======== Excerpted data ========

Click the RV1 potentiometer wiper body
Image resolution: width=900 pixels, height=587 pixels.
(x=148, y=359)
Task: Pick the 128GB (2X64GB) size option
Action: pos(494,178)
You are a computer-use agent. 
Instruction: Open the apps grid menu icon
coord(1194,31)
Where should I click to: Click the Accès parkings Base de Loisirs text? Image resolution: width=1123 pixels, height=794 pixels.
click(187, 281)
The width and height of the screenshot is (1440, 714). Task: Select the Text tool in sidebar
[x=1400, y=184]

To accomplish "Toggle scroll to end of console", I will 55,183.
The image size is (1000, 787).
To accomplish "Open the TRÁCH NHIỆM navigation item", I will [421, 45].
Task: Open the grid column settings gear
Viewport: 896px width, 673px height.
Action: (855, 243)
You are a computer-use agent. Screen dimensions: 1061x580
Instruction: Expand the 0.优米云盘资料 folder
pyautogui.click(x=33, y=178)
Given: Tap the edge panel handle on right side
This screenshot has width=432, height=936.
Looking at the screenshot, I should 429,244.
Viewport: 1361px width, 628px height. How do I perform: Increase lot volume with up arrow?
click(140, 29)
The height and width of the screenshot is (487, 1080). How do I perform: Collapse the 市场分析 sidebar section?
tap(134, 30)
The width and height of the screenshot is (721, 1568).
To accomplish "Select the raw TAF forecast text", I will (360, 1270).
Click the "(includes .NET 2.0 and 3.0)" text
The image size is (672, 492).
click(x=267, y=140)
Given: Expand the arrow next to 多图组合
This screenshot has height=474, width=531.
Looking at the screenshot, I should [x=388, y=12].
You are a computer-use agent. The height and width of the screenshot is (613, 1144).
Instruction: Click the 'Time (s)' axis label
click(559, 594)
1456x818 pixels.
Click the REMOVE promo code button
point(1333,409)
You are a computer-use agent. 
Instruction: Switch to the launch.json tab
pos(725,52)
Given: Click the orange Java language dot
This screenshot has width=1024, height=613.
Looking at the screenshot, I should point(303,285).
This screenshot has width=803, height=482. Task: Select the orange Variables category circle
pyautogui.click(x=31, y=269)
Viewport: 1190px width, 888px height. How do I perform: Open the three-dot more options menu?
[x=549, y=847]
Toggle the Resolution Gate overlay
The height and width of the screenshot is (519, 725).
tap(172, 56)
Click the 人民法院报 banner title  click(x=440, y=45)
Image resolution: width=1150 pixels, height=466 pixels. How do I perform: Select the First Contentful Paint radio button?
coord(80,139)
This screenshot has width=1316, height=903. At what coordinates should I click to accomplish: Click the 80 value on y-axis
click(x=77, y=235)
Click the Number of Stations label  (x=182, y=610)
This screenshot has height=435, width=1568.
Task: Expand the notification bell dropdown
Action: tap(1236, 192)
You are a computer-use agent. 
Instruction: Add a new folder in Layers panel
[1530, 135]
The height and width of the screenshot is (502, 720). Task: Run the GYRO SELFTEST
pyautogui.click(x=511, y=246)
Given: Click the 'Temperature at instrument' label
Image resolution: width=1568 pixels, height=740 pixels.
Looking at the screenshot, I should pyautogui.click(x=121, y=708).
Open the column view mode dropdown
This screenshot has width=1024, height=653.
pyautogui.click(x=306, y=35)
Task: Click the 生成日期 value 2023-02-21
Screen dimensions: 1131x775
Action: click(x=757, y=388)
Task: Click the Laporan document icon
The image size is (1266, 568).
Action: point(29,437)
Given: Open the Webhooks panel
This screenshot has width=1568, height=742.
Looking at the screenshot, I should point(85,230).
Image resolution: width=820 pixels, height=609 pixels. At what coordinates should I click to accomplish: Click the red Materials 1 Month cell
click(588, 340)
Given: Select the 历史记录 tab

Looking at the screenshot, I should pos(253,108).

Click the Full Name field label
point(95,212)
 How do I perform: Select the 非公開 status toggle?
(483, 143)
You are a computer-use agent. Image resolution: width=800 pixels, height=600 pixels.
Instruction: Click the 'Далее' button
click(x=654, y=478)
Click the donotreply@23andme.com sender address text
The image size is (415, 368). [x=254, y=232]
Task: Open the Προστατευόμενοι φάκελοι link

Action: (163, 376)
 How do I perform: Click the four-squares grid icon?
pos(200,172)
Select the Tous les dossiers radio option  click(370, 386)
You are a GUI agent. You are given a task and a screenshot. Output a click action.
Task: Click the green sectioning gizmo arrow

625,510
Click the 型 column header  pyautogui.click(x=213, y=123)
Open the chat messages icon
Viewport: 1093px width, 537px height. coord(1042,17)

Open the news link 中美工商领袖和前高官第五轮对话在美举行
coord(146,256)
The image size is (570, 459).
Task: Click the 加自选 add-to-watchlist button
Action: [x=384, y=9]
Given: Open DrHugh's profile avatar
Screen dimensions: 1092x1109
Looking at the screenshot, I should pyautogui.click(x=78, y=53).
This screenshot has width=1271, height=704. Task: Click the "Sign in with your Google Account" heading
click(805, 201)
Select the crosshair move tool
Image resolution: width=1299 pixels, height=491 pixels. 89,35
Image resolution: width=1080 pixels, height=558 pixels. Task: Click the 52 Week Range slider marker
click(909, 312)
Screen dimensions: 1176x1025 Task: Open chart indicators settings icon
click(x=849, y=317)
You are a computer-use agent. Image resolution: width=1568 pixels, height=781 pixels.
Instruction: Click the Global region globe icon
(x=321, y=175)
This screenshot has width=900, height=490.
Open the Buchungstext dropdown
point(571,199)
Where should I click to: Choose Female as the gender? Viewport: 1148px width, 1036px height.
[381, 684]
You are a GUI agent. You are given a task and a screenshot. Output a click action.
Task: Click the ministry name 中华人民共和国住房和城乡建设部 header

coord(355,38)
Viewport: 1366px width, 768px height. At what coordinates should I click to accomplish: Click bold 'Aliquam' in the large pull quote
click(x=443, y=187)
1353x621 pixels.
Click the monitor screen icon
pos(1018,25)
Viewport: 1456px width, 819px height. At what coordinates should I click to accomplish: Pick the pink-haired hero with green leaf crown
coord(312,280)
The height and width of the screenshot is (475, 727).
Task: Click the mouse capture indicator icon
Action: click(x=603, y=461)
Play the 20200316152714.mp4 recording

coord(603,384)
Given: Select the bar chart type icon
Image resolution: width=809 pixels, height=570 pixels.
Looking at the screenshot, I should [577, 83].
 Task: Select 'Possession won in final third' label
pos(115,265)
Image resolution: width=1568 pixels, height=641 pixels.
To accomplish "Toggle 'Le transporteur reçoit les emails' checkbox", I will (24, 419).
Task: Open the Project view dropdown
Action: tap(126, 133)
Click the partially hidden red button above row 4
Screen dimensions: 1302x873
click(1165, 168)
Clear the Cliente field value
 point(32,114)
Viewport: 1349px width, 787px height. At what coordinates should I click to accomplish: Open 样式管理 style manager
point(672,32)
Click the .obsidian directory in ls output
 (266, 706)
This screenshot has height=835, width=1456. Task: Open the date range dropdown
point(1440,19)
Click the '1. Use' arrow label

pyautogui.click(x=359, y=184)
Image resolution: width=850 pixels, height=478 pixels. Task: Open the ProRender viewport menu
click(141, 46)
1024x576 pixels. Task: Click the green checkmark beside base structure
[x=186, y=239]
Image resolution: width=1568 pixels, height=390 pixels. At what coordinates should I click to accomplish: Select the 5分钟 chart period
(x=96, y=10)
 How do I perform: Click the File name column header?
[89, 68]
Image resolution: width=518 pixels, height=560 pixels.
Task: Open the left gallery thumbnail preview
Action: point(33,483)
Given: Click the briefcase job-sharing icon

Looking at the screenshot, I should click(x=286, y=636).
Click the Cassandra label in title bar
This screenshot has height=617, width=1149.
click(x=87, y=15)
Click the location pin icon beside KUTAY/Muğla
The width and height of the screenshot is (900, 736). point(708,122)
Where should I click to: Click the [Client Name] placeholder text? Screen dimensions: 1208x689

========

- **Exercise aim**
Your task is to retype all the records above with nothing left out.

- **Result for this task**
Click the RV1 potentiometer wiper body
Image resolution: width=900 pixels, height=587 pixels.
(x=148, y=359)
Task: Pick the 128GB (2X64GB) size option
Action: pos(494,178)
You are a computer-use agent. 
Instruction: Open the apps grid menu icon
coord(1194,31)
Where should I click to: Click the Accès parkings Base de Loisirs text? Image resolution: width=1123 pixels, height=794 pixels.
click(187, 281)
The width and height of the screenshot is (1440, 714). Task: Select the Text tool in sidebar
[x=1400, y=184]

To accomplish "Toggle scroll to end of console", I will 55,183.
The image size is (1000, 787).
To accomplish "Open the TRÁCH NHIỆM navigation item", I will [421, 45].
Task: Open the grid column settings gear
Viewport: 896px width, 673px height.
Action: (855, 243)
You are a computer-use agent. Screen dimensions: 1061x580
Instruction: Expand the 0.优米云盘资料 folder
pyautogui.click(x=33, y=178)
Given: Tap the edge panel handle on right side
This screenshot has width=432, height=936.
Looking at the screenshot, I should 429,244.
Viewport: 1361px width, 628px height. How do I perform: Increase lot volume with up arrow?
click(140, 29)
The height and width of the screenshot is (487, 1080). How do I perform: Collapse the 市场分析 sidebar section?
tap(134, 30)
The width and height of the screenshot is (721, 1568).
To accomplish "Select the raw TAF forecast text", I will (360, 1270).
Click the "(includes .NET 2.0 and 3.0)" text
The image size is (672, 492).
click(x=267, y=140)
Given: Expand the arrow next to 多图组合
This screenshot has height=474, width=531.
Looking at the screenshot, I should [x=388, y=12].
You are a computer-use agent. The height and width of the screenshot is (613, 1144).
Instruction: Click the 'Time (s)' axis label
click(559, 594)
1456x818 pixels.
Click the REMOVE promo code button
point(1333,409)
You are a computer-use agent. 
Instruction: Switch to the launch.json tab
pos(725,52)
Given: Click the orange Java language dot
This screenshot has width=1024, height=613.
Looking at the screenshot, I should point(303,285).
This screenshot has width=803, height=482. Task: Select the orange Variables category circle
pyautogui.click(x=31, y=269)
Viewport: 1190px width, 888px height. How do I perform: Open the three-dot more options menu?
[x=549, y=847]
Toggle the Resolution Gate overlay
The height and width of the screenshot is (519, 725).
tap(172, 56)
Click the 人民法院报 banner title  click(x=440, y=45)
Image resolution: width=1150 pixels, height=466 pixels. How do I perform: Select the First Contentful Paint radio button?
coord(80,139)
This screenshot has width=1316, height=903. At what coordinates should I click to accomplish: Click the 80 value on y-axis
click(x=77, y=235)
Click the Number of Stations label  (x=182, y=610)
This screenshot has height=435, width=1568.
Task: Expand the notification bell dropdown
Action: tap(1236, 192)
You are a computer-use agent. 
Instruction: Add a new folder in Layers panel
[1530, 135]
The height and width of the screenshot is (502, 720). Task: Run the GYRO SELFTEST
pyautogui.click(x=511, y=246)
Given: Click the 'Temperature at instrument' label
Image resolution: width=1568 pixels, height=740 pixels.
Looking at the screenshot, I should pyautogui.click(x=121, y=708).
Open the column view mode dropdown
This screenshot has width=1024, height=653.
pyautogui.click(x=306, y=35)
Task: Click the 生成日期 value 2023-02-21
Screen dimensions: 1131x775
Action: click(x=757, y=388)
Task: Click the Laporan document icon
The image size is (1266, 568).
Action: point(29,437)
Given: Open the Webhooks panel
This screenshot has width=1568, height=742.
Looking at the screenshot, I should point(85,230).
Image resolution: width=820 pixels, height=609 pixels. At what coordinates should I click to accomplish: Click the red Materials 1 Month cell
click(588, 340)
Given: Select the 历史记录 tab

Looking at the screenshot, I should pos(253,108).

Click the Full Name field label
point(95,212)
 How do I perform: Select the 非公開 status toggle?
(483, 143)
You are a computer-use agent. Image resolution: width=800 pixels, height=600 pixels.
Instruction: Click the 'Далее' button
click(x=654, y=478)
Click the donotreply@23andme.com sender address text
The image size is (415, 368). [x=254, y=232]
Task: Open the Προστατευόμενοι φάκελοι link

Action: (163, 376)
 How do I perform: Click the four-squares grid icon?
pos(200,172)
Select the Tous les dossiers radio option  click(370, 386)
You are a GUI agent. You are given a task and a screenshot. Output a click action.
Task: Click the green sectioning gizmo arrow

625,510
Click the 型 column header  pyautogui.click(x=213, y=123)
Open the chat messages icon
Viewport: 1093px width, 537px height. coord(1042,17)

Open the news link 中美工商领袖和前高官第五轮对话在美举行
coord(146,256)
The image size is (570, 459).
Task: Click the 加自选 add-to-watchlist button
Action: [x=384, y=9]
Given: Open DrHugh's profile avatar
Screen dimensions: 1092x1109
Looking at the screenshot, I should pyautogui.click(x=78, y=53).
This screenshot has width=1271, height=704. Task: Click the "Sign in with your Google Account" heading
click(805, 201)
Select the crosshair move tool
Image resolution: width=1299 pixels, height=491 pixels. 89,35
Image resolution: width=1080 pixels, height=558 pixels. Task: Click the 52 Week Range slider marker
click(909, 312)
Screen dimensions: 1176x1025 Task: Open chart indicators settings icon
click(x=849, y=317)
You are a computer-use agent. Image resolution: width=1568 pixels, height=781 pixels.
Instruction: Click the Global region globe icon
(x=321, y=175)
This screenshot has width=900, height=490.
Open the Buchungstext dropdown
point(571,199)
Where should I click to: Choose Female as the gender? Viewport: 1148px width, 1036px height.
[381, 684]
You are a GUI agent. You are given a task and a screenshot. Output a click action.
Task: Click the ministry name 中华人民共和国住房和城乡建设部 header

coord(355,38)
Viewport: 1366px width, 768px height. At what coordinates should I click to accomplish: Click bold 'Aliquam' in the large pull quote
click(x=443, y=187)
1353x621 pixels.
Click the monitor screen icon
pos(1018,25)
Viewport: 1456px width, 819px height. At what coordinates should I click to accomplish: Pick the pink-haired hero with green leaf crown
coord(312,280)
The height and width of the screenshot is (475, 727).
Task: Click the mouse capture indicator icon
Action: click(x=603, y=461)
Play the 20200316152714.mp4 recording

coord(603,384)
Given: Select the bar chart type icon
Image resolution: width=809 pixels, height=570 pixels.
Looking at the screenshot, I should [577, 83].
 Task: Select 'Possession won in final third' label
pos(115,265)
Image resolution: width=1568 pixels, height=641 pixels.
To accomplish "Toggle 'Le transporteur reçoit les emails' checkbox", I will (24, 419).
Task: Open the Project view dropdown
Action: tap(126, 133)
Click the partially hidden red button above row 4
Screen dimensions: 1302x873
click(1165, 168)
Clear the Cliente field value
 point(32,114)
Viewport: 1349px width, 787px height. At what coordinates should I click to accomplish: Open 样式管理 style manager
point(672,32)
Click the .obsidian directory in ls output
 (266, 706)
This screenshot has height=835, width=1456. Task: Open the date range dropdown
point(1440,19)
Click the '1. Use' arrow label

pyautogui.click(x=359, y=184)
Image resolution: width=850 pixels, height=478 pixels. Task: Open the ProRender viewport menu
click(141, 46)
1024x576 pixels. Task: Click the green checkmark beside base structure
[x=186, y=239]
Image resolution: width=1568 pixels, height=390 pixels. At what coordinates should I click to accomplish: Select the 5分钟 chart period
(x=96, y=10)
 How do I perform: Click the File name column header?
[89, 68]
Image resolution: width=518 pixels, height=560 pixels.
Task: Open the left gallery thumbnail preview
Action: point(33,483)
Given: Click the briefcase job-sharing icon

Looking at the screenshot, I should click(x=286, y=636).
Click the Cassandra label in title bar
This screenshot has height=617, width=1149.
click(x=87, y=15)
Click the location pin icon beside KUTAY/Muğla
The width and height of the screenshot is (900, 736). point(708,122)
Where should I click to: Click the [Client Name] placeholder text? Screen dimensions: 1208x689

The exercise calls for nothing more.